[Stored items]
■ ■ ■ ■ ■ ■ ■

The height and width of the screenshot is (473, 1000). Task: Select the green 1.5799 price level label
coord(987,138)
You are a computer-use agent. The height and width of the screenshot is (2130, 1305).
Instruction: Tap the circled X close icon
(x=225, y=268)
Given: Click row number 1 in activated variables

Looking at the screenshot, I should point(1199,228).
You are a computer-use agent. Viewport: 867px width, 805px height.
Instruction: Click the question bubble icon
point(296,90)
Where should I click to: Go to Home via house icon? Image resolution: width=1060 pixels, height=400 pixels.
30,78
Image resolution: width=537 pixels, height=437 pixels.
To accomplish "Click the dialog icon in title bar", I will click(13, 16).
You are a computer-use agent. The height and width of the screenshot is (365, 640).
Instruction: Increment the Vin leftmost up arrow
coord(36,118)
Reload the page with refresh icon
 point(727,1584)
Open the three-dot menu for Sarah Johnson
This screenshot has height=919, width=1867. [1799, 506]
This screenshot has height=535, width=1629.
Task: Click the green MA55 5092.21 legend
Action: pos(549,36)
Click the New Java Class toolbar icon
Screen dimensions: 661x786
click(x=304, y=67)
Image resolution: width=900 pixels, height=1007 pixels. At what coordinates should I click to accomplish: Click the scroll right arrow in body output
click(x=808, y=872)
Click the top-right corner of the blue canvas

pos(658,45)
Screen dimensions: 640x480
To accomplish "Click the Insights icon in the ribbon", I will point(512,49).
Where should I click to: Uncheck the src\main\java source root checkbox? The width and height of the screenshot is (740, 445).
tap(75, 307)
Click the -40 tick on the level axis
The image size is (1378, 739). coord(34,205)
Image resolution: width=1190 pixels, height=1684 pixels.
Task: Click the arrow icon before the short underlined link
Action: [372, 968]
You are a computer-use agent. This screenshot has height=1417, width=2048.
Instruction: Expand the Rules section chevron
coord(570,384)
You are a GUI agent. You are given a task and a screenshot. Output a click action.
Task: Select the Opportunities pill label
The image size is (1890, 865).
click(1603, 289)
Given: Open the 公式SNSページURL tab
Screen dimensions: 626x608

■ ■ ■ ■ ■ ■ ■

Every line above should be retyped exactly as given.

Solution
The height and width of the screenshot is (473, 1000). Task: Select the green 1.5799 price level label
coord(987,138)
You are a computer-use agent. The height and width of the screenshot is (2130, 1305).
Instruction: Tap the circled X close icon
(x=225, y=268)
Given: Click row number 1 in activated variables

Looking at the screenshot, I should point(1199,228).
You are a computer-use agent. Viewport: 867px width, 805px height.
Instruction: Click the question bubble icon
point(296,90)
Where should I click to: Go to Home via house icon? Image resolution: width=1060 pixels, height=400 pixels.
30,78
Image resolution: width=537 pixels, height=437 pixels.
To accomplish "Click the dialog icon in title bar", I will click(13, 16).
You are a computer-use agent. The height and width of the screenshot is (365, 640).
Instruction: Increment the Vin leftmost up arrow
coord(36,118)
Reload the page with refresh icon
 point(727,1584)
Open the three-dot menu for Sarah Johnson
This screenshot has height=919, width=1867. [1799, 506]
This screenshot has height=535, width=1629.
Task: Click the green MA55 5092.21 legend
Action: pos(549,36)
Click the New Java Class toolbar icon
Screen dimensions: 661x786
click(x=304, y=67)
Image resolution: width=900 pixels, height=1007 pixels. At what coordinates should I click to accomplish: Click the scroll right arrow in body output
click(x=808, y=872)
Click the top-right corner of the blue canvas

pos(658,45)
Screen dimensions: 640x480
To accomplish "Click the Insights icon in the ribbon", I will point(512,49).
Where should I click to: Uncheck the src\main\java source root checkbox? The width and height of the screenshot is (740, 445).
tap(75, 307)
Click the -40 tick on the level axis
The image size is (1378, 739). coord(34,205)
Image resolution: width=1190 pixels, height=1684 pixels.
Task: Click the arrow icon before the short underlined link
Action: [372, 968]
You are a computer-use agent. This screenshot has height=1417, width=2048.
Instruction: Expand the Rules section chevron
coord(570,384)
You are a GUI agent. You are given a task and a screenshot. Output a click action.
Task: Select the Opportunities pill label
The image size is (1890, 865).
click(1603, 289)
Given: Open the 公式SNSページURL tab
Screen dimensions: 626x608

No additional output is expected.